Entries shown.
################
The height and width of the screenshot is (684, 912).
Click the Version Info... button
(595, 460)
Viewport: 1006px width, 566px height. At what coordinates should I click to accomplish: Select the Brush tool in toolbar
################
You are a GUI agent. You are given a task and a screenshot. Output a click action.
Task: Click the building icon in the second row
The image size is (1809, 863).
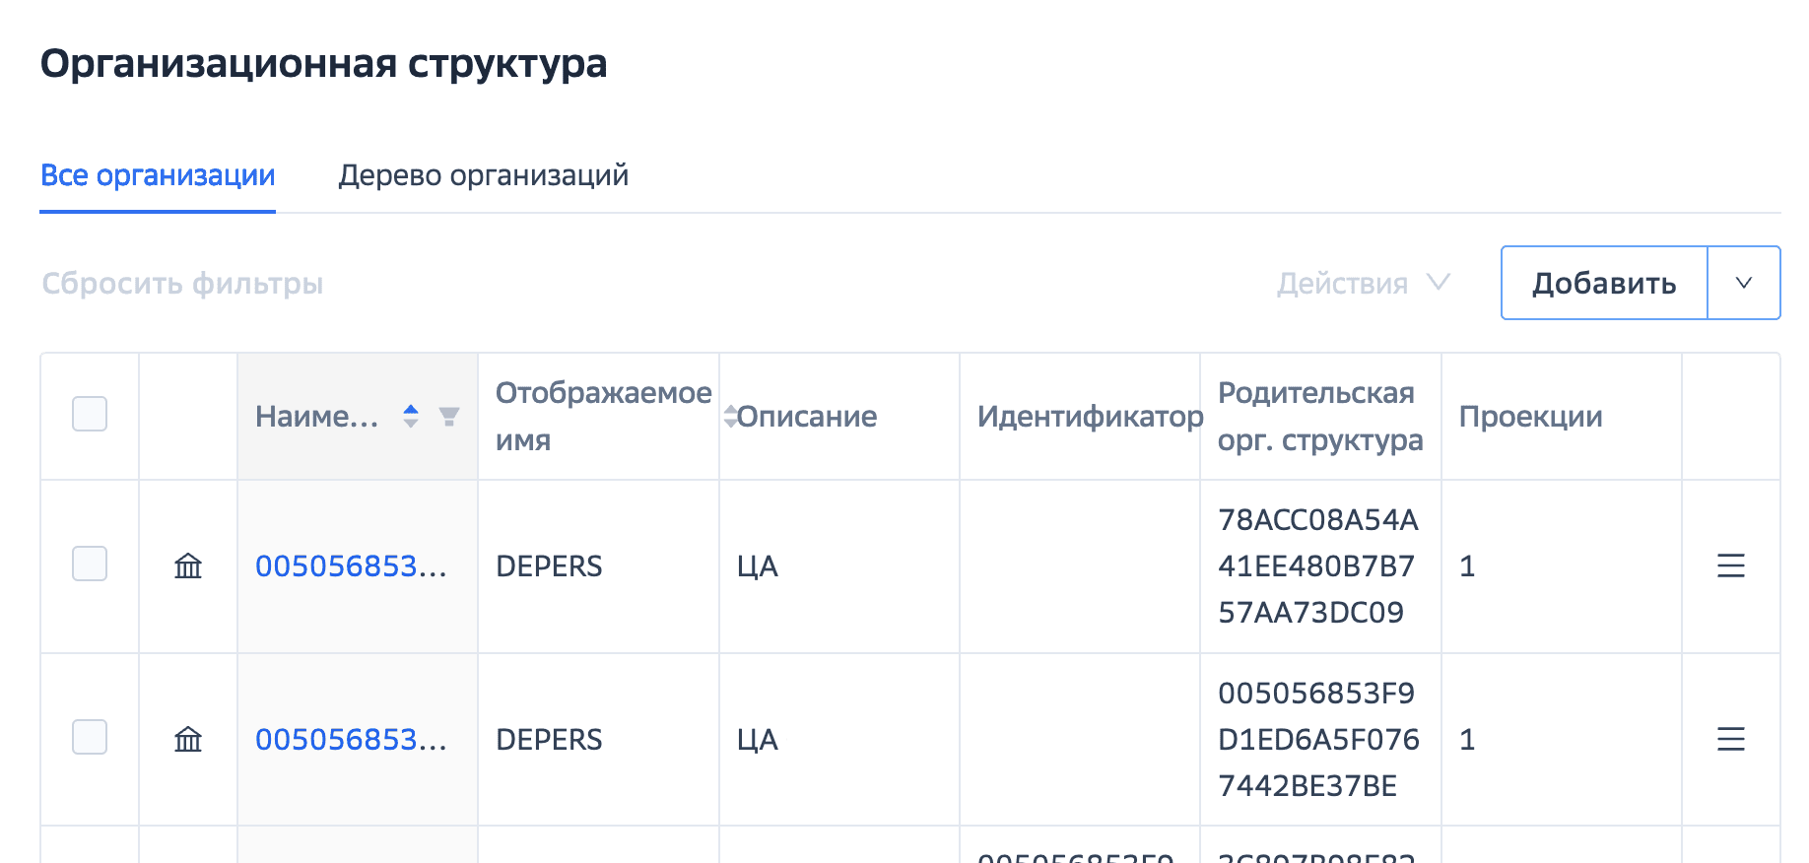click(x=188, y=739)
################
Direction.
Please quote the material between the lines holding "The height and" and "Viewport: 1006px width, 566px", inclusive.

Solution for this task.
The height and width of the screenshot is (684, 912).
Click the Version Info... button
(595, 460)
Viewport: 1006px width, 566px height. At what coordinates should I click to accomplish: Select the Brush tool in toolbar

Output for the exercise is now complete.